Opération mains propres : la coldeff récupère 74 milliards de fcfa à Niamey

À Niamey, l’heure est à l’assainissement des finances publiques. Une opération d’envergure, menée tambour battant par la COLDEFF, vient de porter ses premiers fruits. Le 5 août 2026, sous l’œil attentif du Conseil suprême, un bilan financier sans précédent a été dévoilé : 74 milliards de francs CFA ont été récupérés, injectés directement dans les caisses de l’État. Un montant colossal qui marque une avancée majeure dans la lutte contre les gabegies administratives et les détournements de fonds.

Ce recouvrement spectaculaire s’accompagne d’une accélération notable des saisies. En seulement douze mois, les montants récupérés ont progressé de 12 milliards de francs CFA. Un chiffre qui témoigne de la détermination des équipes de la COLDEFF. Et ce n’est pas tout : ces milliards ne représentent qu’une partie des avoirs saisis. Terrains, véhicules, biens mobiliers… Ces actifs, souvent sous-estimés, s’ajoutent à la somme totale et renforcent l’impact de l’opération.

Une approche dissuasive et pragmatique

Lors de la présentation des résultats, les autorités ont rappelé la philosophie qui guide cette lutte : « punir les poches, pas les personnes ». Une stratégie claire, axée sur la récupération financière plutôt que sur l’emprisonnement systématique. Le chef de l’État a insisté sur ce point, soulignant que l’objectif est de restaurer l’intégrité des finances publiques sans recourir à des mesures répressives excessives.

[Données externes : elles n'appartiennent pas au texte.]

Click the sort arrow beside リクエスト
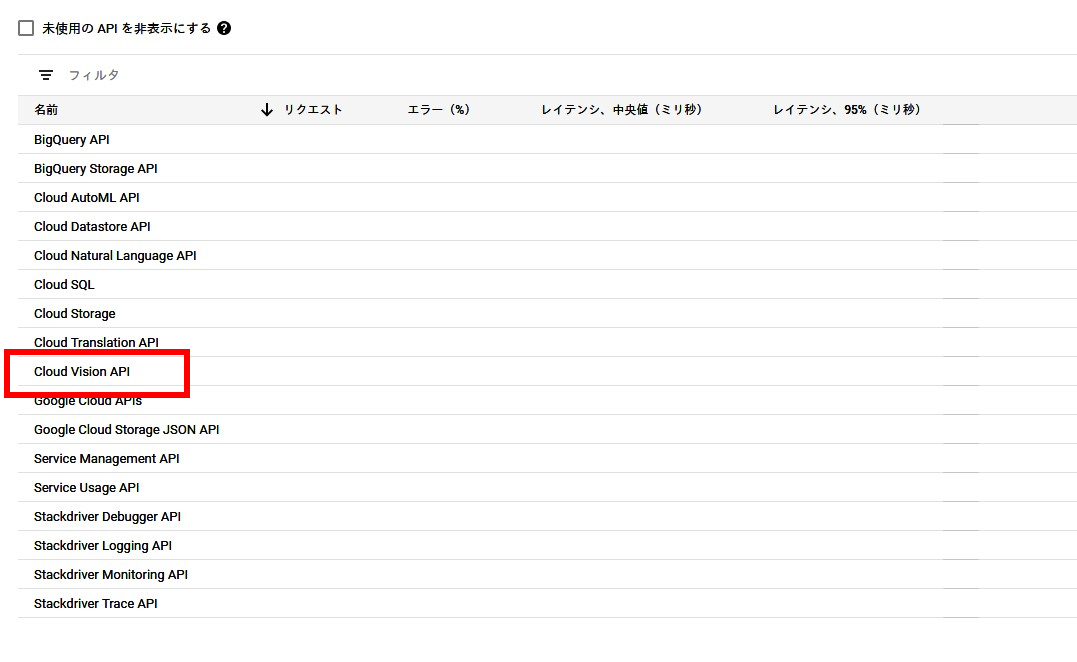The height and width of the screenshot is (662, 1077). (x=267, y=110)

« Notre priorité reste la santé économique du Niger. Frappons là où ça fait mal : le portefeuille des contrevenants. »

Cette approche, à la fois ferme et mesurée, vise à préserver la stabilité du pays tout en envoyant un signal fort aux partenaires internationaux. Les autorités ont d’ailleurs rappelé que la restitution des fonds doit se faire dans le respect des procédures légales, afin d’éviter toute remise en cause des relations diplomatiques.

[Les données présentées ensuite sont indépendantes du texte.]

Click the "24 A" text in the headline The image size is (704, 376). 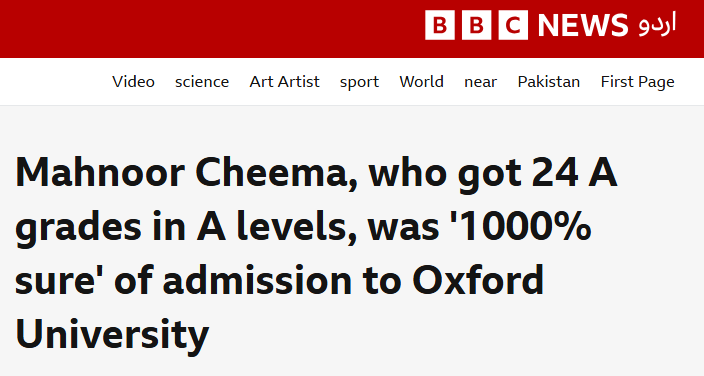(574, 173)
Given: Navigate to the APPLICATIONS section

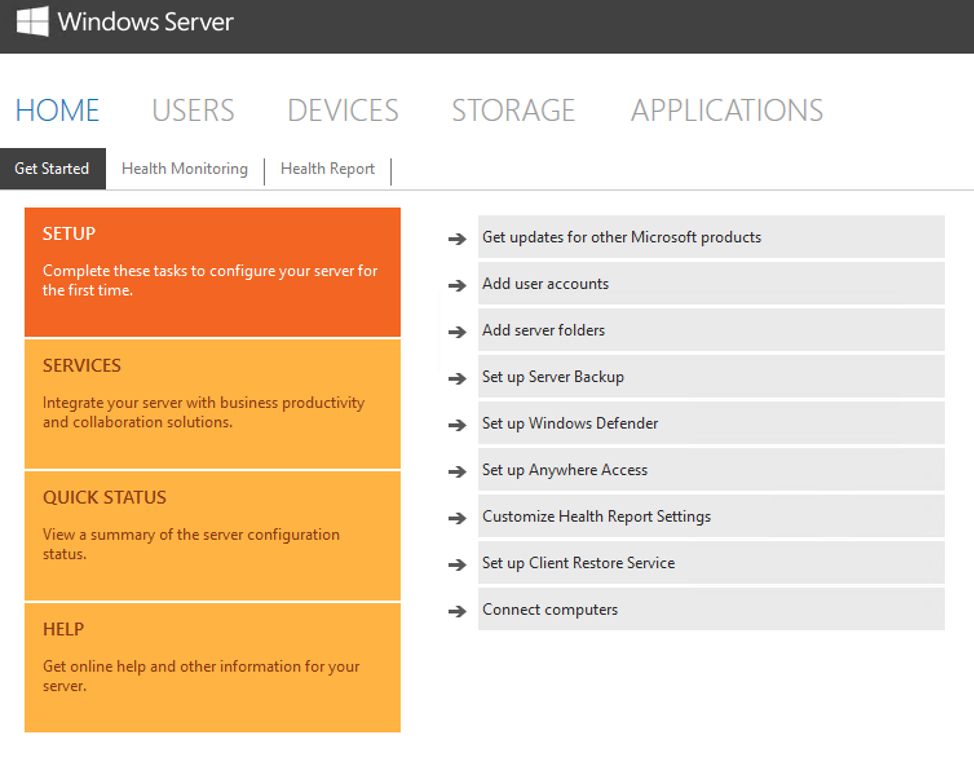Looking at the screenshot, I should click(x=727, y=110).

Un trésor à l’épreuve des attentes populaires

Avec un pays encore marqué par les aléas climatiques et les défis du développement, la question se pose naturellement : que devient cet argent ? Les Nigériens attendent des réponses concrètes. Les fonds récupérés pourraient-ils financer des projets sociaux, des infrastructures ou des aides d’urgence ? L’opinion publique, à Niamey comme dans les régions, guette les annonces gouvernementales. Une chose est sûre : la COLDEFF ne compte pas s’arrêter en si bon chemin. La traque des prébendes et des malversations se poursuit, avec une détermination intacte.